··· RECORD EXCERPTS ···

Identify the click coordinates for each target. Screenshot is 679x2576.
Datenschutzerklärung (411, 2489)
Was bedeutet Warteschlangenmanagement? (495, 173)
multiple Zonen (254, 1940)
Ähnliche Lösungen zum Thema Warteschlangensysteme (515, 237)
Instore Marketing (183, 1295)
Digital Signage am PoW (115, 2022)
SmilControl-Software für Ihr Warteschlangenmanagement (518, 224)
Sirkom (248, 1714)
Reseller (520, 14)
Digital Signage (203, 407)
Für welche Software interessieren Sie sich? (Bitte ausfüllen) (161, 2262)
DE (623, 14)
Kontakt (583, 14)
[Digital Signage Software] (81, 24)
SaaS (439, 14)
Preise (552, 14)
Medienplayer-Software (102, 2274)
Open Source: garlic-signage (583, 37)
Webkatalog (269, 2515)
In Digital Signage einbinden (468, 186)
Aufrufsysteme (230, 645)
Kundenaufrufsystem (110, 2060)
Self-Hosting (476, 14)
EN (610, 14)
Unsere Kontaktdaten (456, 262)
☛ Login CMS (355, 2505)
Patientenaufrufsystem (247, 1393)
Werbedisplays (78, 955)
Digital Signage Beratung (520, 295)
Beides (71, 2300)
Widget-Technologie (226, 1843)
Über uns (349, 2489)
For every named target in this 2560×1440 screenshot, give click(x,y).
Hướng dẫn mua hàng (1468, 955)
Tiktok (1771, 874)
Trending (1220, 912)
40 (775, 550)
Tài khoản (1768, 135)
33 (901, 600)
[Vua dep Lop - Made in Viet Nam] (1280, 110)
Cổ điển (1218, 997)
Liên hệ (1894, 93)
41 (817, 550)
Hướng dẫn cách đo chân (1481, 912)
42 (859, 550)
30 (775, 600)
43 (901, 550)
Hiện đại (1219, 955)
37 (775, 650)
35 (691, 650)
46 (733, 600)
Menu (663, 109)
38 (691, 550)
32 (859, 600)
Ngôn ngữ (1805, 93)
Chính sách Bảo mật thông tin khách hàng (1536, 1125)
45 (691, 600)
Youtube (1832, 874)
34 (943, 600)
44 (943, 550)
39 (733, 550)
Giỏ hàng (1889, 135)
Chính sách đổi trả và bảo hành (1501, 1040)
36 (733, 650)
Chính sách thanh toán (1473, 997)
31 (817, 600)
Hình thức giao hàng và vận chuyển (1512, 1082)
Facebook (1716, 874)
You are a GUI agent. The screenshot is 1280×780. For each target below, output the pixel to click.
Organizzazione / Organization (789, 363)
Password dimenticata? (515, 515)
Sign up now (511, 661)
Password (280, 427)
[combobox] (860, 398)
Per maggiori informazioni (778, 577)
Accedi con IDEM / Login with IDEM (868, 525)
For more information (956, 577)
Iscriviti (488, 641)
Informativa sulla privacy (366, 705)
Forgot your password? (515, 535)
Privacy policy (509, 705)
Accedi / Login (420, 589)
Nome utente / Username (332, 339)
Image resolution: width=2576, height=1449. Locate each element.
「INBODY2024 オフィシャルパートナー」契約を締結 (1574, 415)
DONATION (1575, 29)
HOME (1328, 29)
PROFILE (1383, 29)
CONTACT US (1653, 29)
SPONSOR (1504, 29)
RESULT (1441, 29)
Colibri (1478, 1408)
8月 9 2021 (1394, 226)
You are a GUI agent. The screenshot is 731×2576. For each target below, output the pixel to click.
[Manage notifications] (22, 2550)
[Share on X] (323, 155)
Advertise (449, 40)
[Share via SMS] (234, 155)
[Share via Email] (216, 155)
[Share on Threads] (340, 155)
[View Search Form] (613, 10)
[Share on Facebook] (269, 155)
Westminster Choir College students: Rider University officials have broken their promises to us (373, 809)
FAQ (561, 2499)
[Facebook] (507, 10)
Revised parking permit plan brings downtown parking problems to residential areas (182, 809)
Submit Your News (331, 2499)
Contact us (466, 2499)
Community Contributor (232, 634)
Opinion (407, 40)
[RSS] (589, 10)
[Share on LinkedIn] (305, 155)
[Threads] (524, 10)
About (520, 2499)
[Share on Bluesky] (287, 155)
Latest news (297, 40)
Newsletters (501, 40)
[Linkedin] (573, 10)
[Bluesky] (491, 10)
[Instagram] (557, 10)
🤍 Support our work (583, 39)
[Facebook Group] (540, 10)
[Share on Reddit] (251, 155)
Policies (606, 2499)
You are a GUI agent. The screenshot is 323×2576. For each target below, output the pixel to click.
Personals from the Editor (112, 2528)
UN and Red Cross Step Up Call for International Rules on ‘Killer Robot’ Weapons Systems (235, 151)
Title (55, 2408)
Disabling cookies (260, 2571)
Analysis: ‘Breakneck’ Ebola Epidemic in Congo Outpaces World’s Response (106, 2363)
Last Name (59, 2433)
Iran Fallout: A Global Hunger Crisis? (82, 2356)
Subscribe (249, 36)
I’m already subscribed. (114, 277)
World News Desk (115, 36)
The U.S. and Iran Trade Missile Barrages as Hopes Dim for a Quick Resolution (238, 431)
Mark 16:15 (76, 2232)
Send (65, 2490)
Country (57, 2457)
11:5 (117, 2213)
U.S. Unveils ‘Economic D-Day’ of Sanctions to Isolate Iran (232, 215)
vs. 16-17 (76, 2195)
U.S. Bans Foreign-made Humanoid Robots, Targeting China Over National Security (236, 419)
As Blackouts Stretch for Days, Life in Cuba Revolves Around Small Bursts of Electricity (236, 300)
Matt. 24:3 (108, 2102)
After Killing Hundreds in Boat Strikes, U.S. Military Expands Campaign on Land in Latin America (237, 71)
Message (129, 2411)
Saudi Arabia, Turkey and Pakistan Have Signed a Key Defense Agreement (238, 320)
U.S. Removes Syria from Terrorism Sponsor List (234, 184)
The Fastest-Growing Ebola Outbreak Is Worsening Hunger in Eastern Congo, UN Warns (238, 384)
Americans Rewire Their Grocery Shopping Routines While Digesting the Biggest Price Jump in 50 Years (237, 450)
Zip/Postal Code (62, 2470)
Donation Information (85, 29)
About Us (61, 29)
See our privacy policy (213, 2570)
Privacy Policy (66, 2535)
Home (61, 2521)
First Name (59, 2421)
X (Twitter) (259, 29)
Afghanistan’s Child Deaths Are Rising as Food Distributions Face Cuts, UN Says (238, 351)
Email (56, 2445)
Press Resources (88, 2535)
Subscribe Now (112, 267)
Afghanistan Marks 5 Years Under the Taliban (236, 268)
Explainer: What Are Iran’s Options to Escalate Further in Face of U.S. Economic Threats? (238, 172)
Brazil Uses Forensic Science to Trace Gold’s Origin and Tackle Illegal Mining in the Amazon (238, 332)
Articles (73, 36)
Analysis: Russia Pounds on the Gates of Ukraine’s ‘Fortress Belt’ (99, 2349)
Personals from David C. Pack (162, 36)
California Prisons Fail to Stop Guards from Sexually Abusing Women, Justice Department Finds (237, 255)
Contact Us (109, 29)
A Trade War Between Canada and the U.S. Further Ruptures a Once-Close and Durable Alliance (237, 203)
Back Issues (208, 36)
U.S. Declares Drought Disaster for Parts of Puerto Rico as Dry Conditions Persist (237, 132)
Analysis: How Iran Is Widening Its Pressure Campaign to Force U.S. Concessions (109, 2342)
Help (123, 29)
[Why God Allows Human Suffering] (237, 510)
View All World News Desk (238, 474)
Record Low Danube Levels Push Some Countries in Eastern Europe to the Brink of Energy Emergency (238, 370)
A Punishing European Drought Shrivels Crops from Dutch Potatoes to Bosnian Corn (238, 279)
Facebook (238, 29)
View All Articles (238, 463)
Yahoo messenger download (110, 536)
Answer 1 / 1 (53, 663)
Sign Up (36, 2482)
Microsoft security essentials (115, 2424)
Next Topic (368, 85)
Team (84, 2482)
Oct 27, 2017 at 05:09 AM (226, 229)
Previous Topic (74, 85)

···

## TASK INSTRUCTIONS
Copy exactly the line that contains "Articles (73, 36)" and every line after it through the end of the entries, with nothing added.

## EXPECTED ANSWER
Articles (73, 36)
Analysis: Russia Pounds on the Gates of Ukraine’s ‘Fortress Belt’ (99, 2349)
Personals from David C. Pack (162, 36)
California Prisons Fail to Stop Guards from Sexually Abusing Women, Justice Department Finds (237, 255)
Contact Us (109, 29)
A Trade War Between Canada and the U.S. Further Ruptures a Once-Close and Durable Alliance (237, 203)
Back Issues (208, 36)
U.S. Declares Drought Disaster for Parts of Puerto Rico as Dry Conditions Persist (237, 132)
Analysis: How Iran Is Widening Its Pressure Campaign to Force U.S. Concessions (109, 2342)
Help (123, 29)
[Why God Allows Human Suffering] (237, 510)
View All World News Desk (238, 474)
Record Low Danube Levels Push Some Countries in Eastern Europe to the Brink of Energy Emergency (238, 370)
A Punishing European Drought Shrivels Crops from Dutch Potatoes to Bosnian Corn (238, 279)
Facebook (238, 29)
View All Articles (238, 463)
Yahoo messenger download (110, 536)
Answer 1 / 1 (53, 663)
Sign Up (36, 2482)
Microsoft security essentials (115, 2424)
Next Topic (368, 85)
Team (84, 2482)
Oct 27, 2017 at 05:09 AM (226, 229)
Previous Topic (74, 85)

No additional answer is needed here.